-------- THE RECORDS
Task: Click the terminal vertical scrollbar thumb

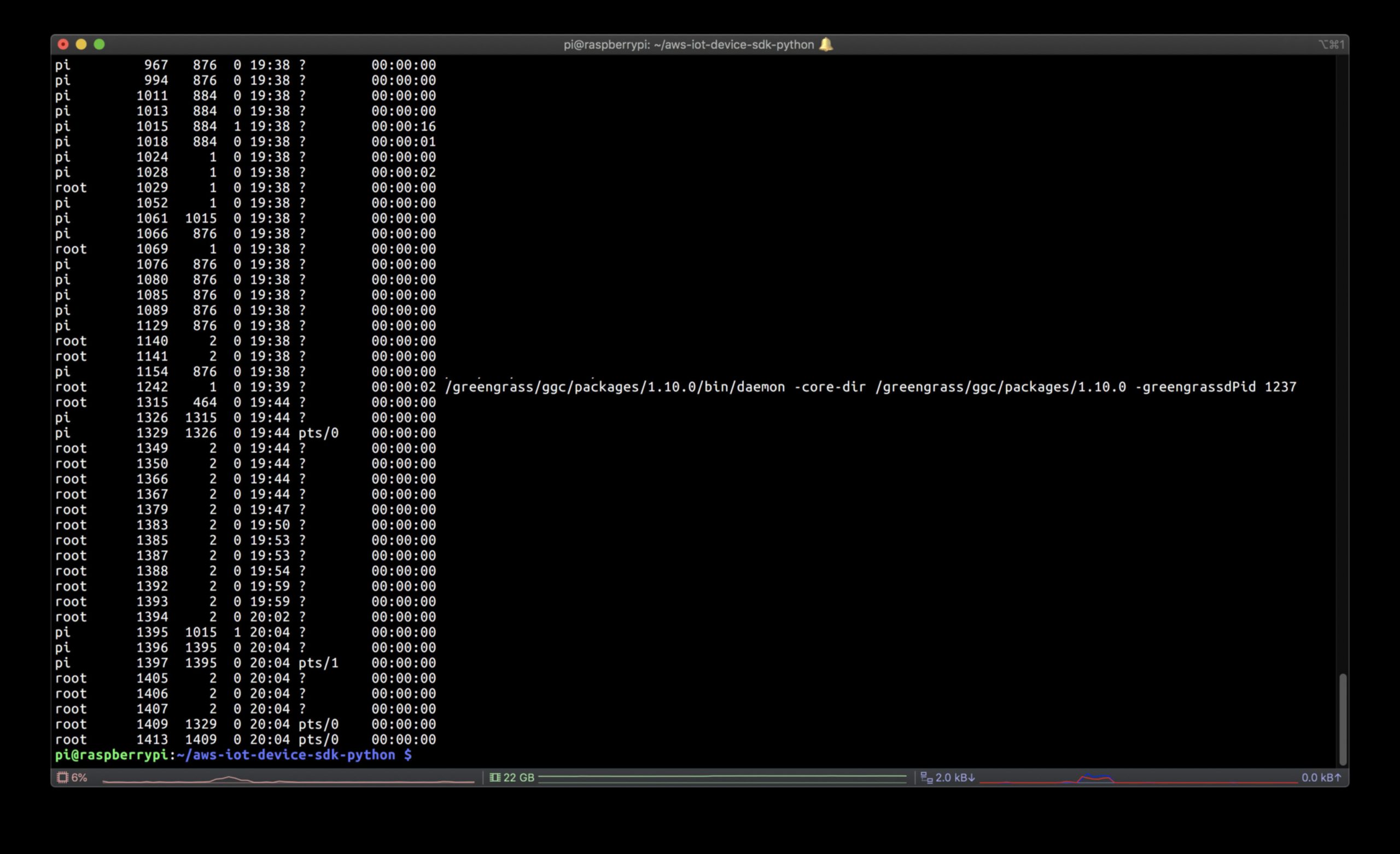Action: click(x=1343, y=719)
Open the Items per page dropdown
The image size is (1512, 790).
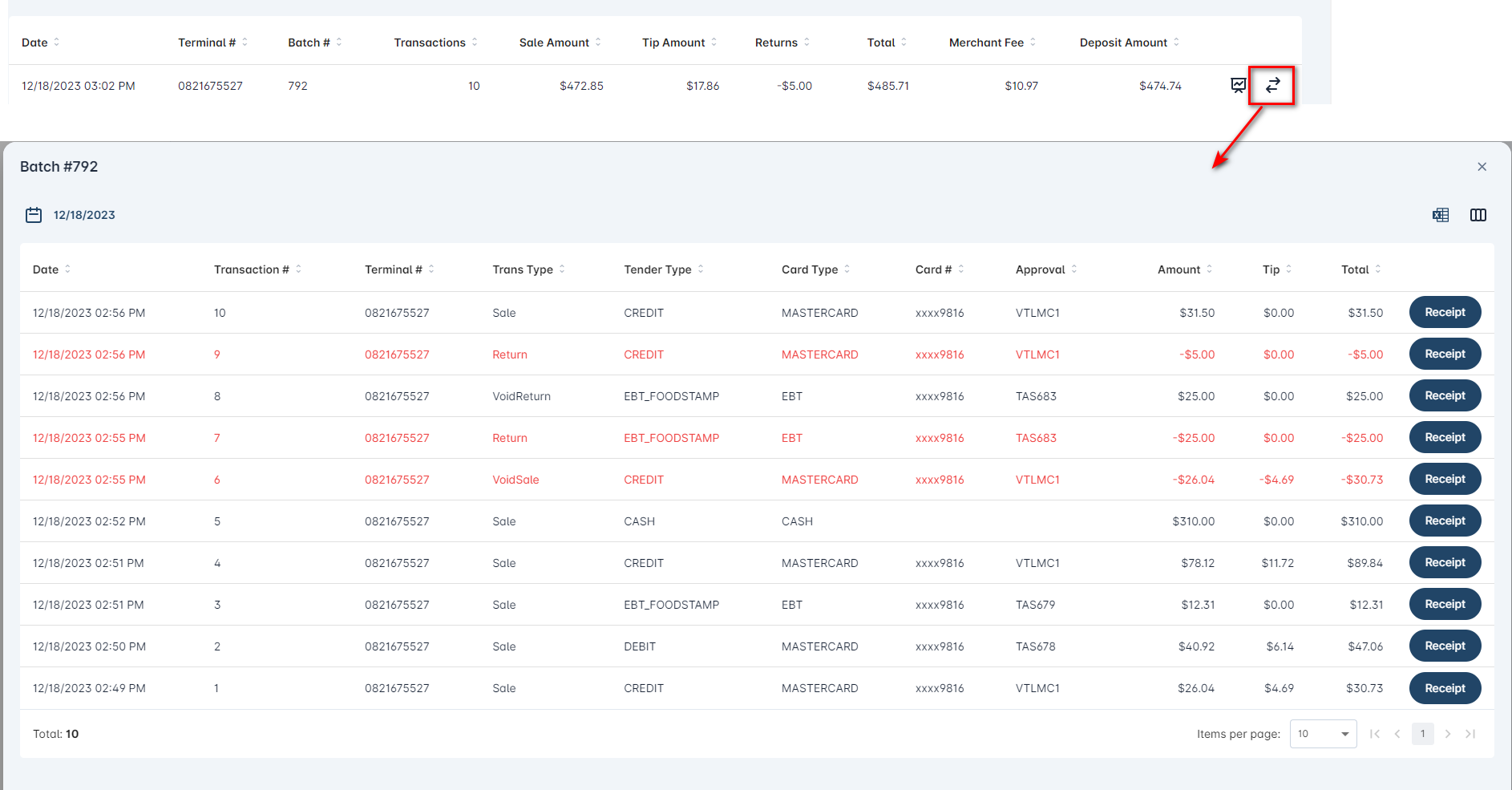tap(1323, 733)
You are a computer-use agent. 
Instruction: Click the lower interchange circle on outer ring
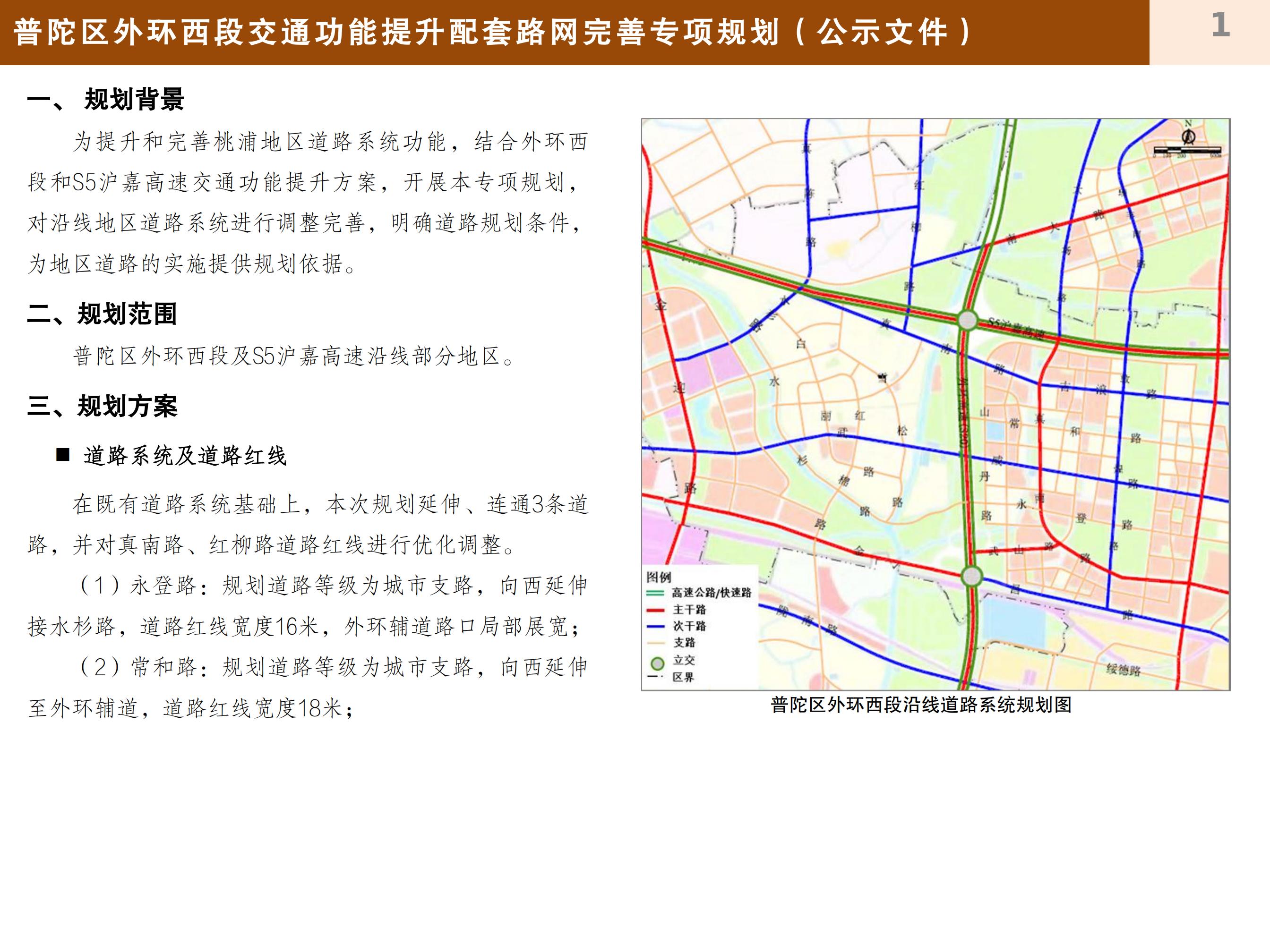click(971, 575)
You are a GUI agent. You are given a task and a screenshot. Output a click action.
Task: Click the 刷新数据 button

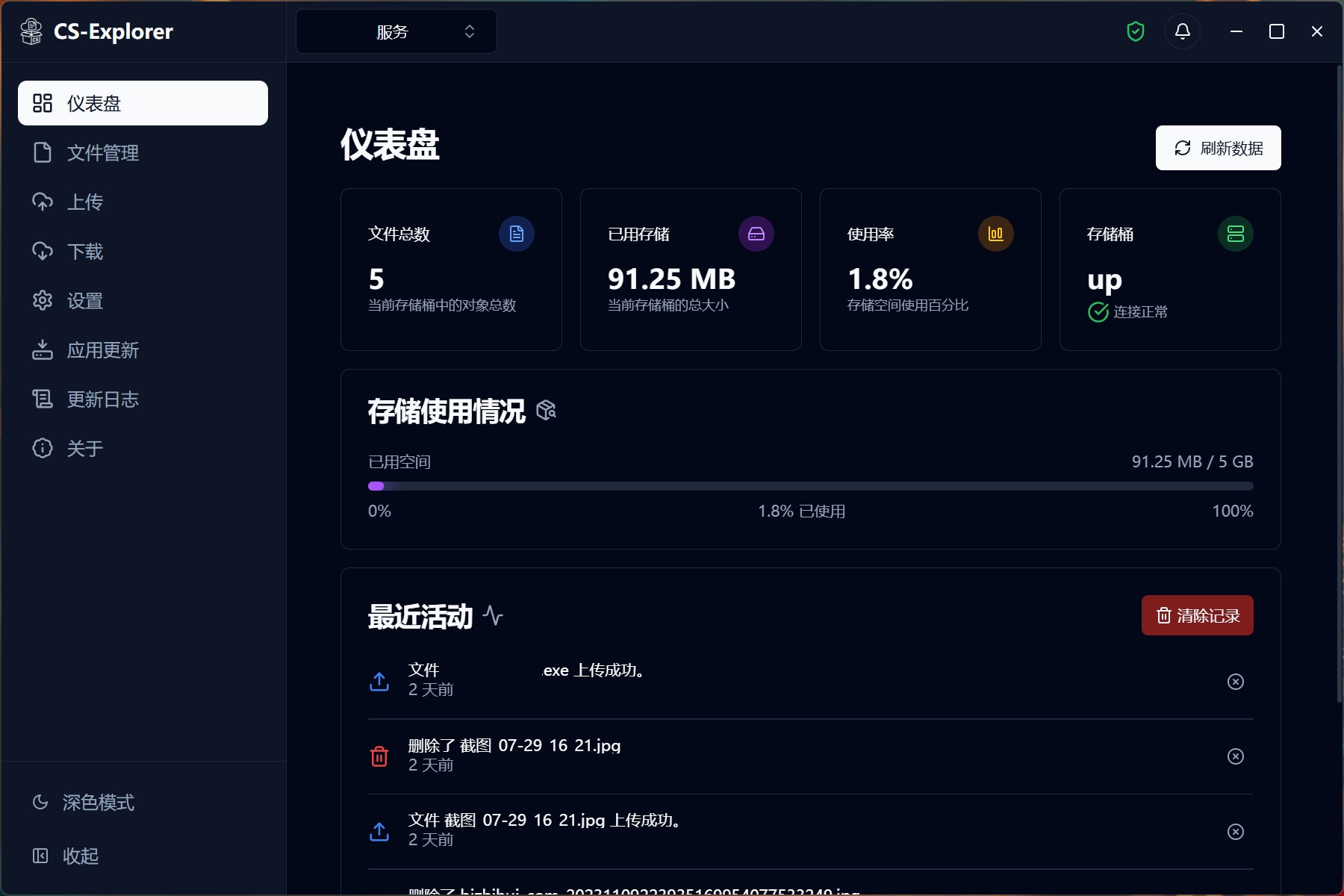click(x=1218, y=148)
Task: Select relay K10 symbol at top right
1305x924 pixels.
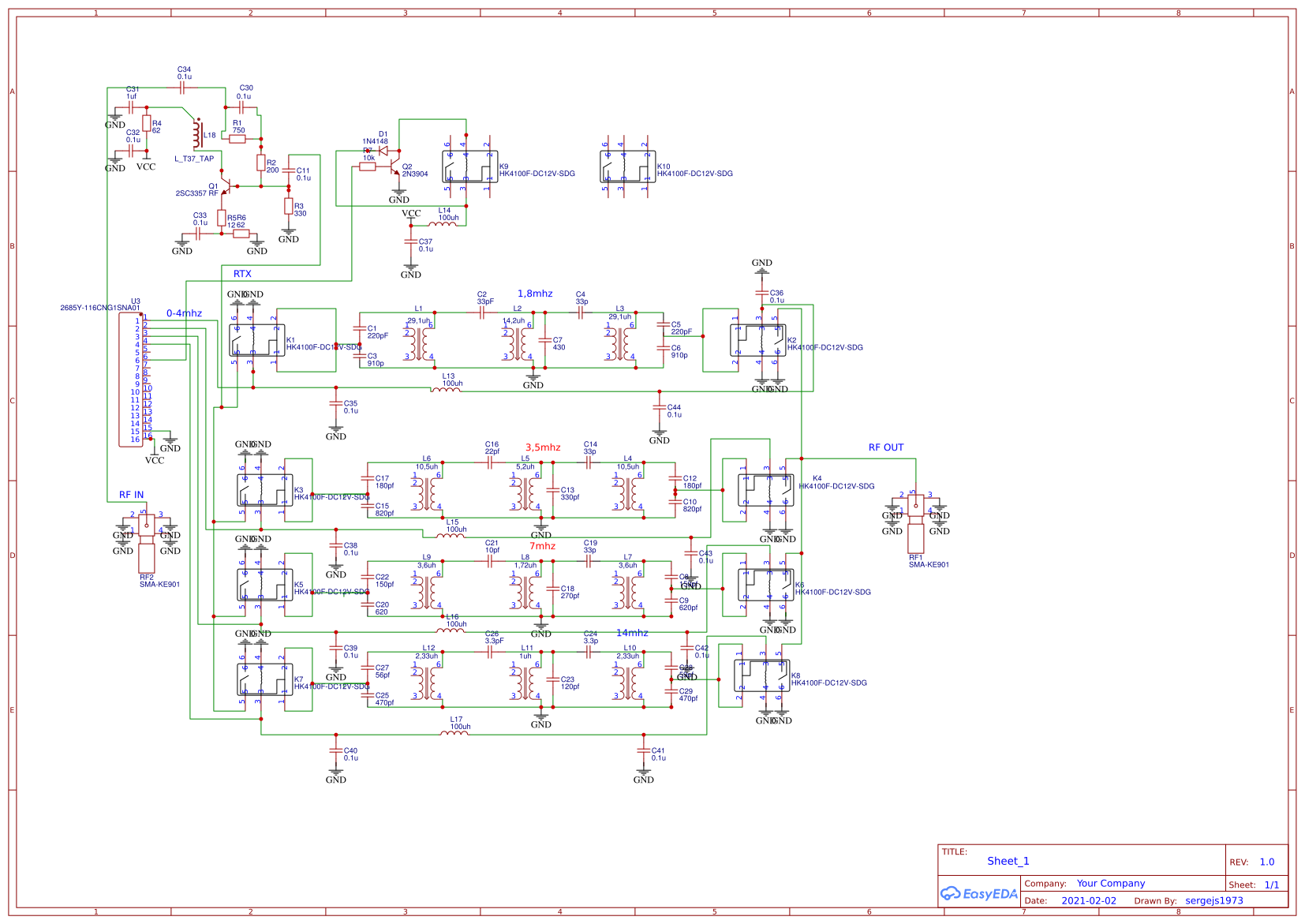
----------------
Take the line with "The image size is (1512, 790)." and each line after it through the end of the material above, and reproduce them exactly, both ends included, without pictures.

> **ANSWER TO THIS TASK**:
The image size is (1512, 790).
tap(1323, 733)
You are a computer-use agent. 
Instruction: Click the lower interchange circle on outer ring
click(971, 575)
You are a GUI agent. You are given a task and a screenshot. Output a click action.
Task: Click the 刷新数据 button

click(x=1218, y=148)
Task: Select relay K10 symbol at top right
1305x924 pixels.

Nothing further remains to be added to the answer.